When partnering, make the safety and comfort of your partner is a priority. "Always take care of your partner first, then yourself. A man's tendu behind his ballerina can always wait until she is on her leg," Nelson says.
Watch Your Timing
Paying close attention to your partner will help keep you in sync. "[You need to have] a true understanding of a person's plie and matching them. Every person is different.
Increase Your Versatility
"The more versatile a dancer you are alone, the better an understanding you'll have of how to put someone off balance, and then back on," Nelson says.
Recognize your partner's—and your own—shortcomings, and be understanding about them. "Understand your partner's ego and know when they're having a bad day," Nelson says. "There's no time to waste on who's right or wrong."
Practice, Practice, Practice
This goes without saying, but practice is always essential. "Don't limit yourself to partnering class," Nelson says. "Grab someone during your free time and work on a pas de deux.
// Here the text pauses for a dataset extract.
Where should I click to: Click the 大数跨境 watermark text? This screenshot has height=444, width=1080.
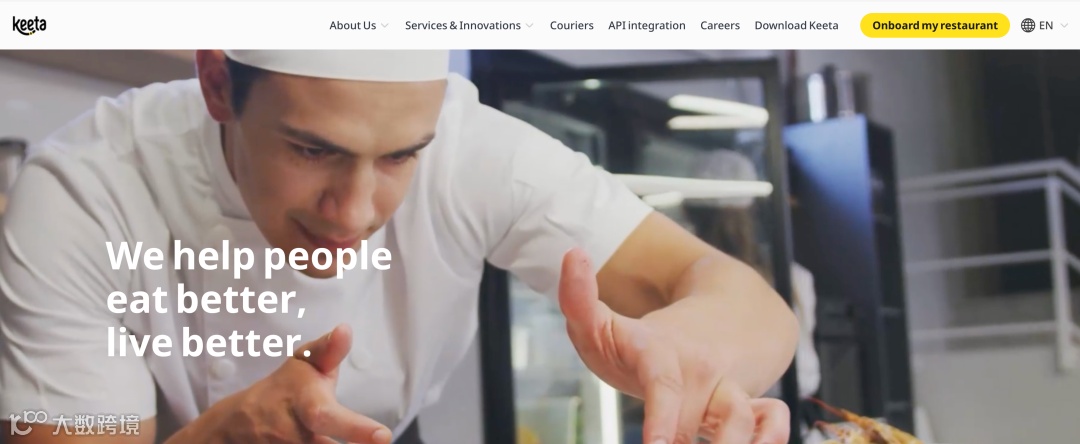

Getting to know many different types of bodies will help you understand how to make everyone look good."
Watch and Learn
Draw inspiration from older, more experienced dancers. "Ask for help and pointers, and truly open your eyes and see what works," Nelson says. "Then the fun of making partnering look easy will come to you."
Good partnering requires immense amounts of trust. "Trust is definitely earned, but when you develop that trust with someone, it'll allow you to really go for it onstage," Nelson says.
Let Your Muscles Do the Work
Building muscle mass will help you in all aspects of partnering. "Men, never stop doing push-ups. Women, you need to develop upper body strength as well, to push down as the man pushes up. With the demands of choreography in partnering nowadays, you never know what is going to be asked of you," Nelson says.
Never let your ego stand in the way of a good partnership. "You can always learn from someone else," Nelson says. "Don't be the one who thinks they know it all. Partnering is about working together, not bossing your partner around."